BEGIN DATA FOR REVIEW

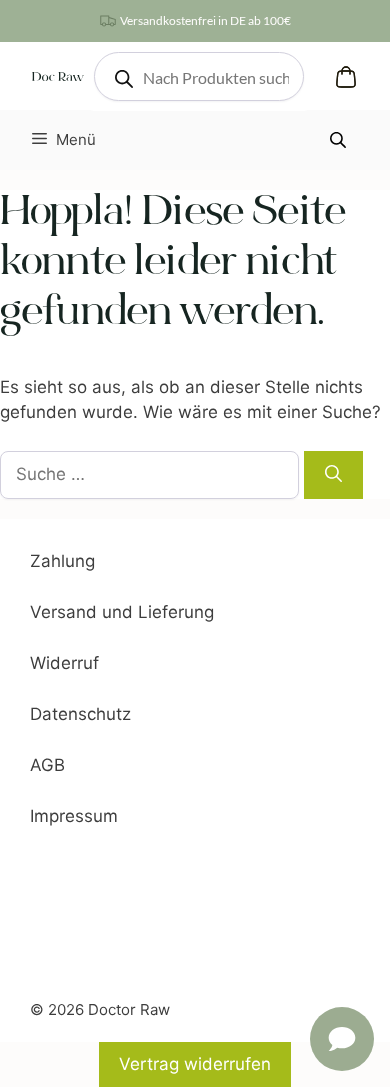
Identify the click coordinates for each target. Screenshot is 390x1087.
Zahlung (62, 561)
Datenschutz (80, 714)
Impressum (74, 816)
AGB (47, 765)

END DATA FOR REVIEW
BEGIN DATA FOR REVIEW

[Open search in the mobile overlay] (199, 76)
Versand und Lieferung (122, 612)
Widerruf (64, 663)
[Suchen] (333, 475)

END DATA FOR REVIEW
BEGIN DATA FOR REVIEW

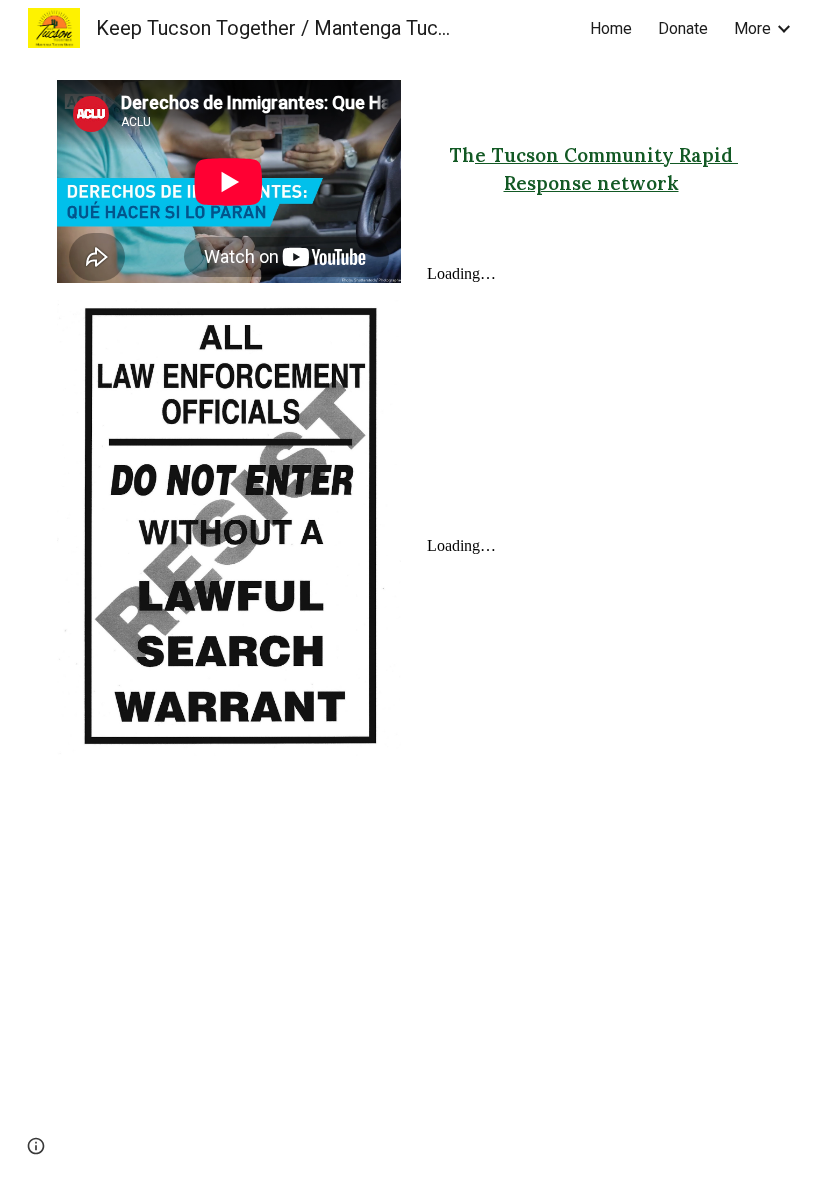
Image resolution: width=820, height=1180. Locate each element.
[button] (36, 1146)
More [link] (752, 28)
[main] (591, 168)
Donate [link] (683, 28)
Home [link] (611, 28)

END DATA FOR REVIEW

WHAT YOU WILL DO:
A word-for-word copy of the lines above from the one with "Identify the click" through the one with "AGB (47, 765)", inclusive, is the only output wanted.

SOLVED EXERCISE:
Identify the click coordinates for each target. Screenshot is 390x1087.
Zahlung (62, 561)
Datenschutz (80, 714)
Impressum (74, 816)
AGB (47, 765)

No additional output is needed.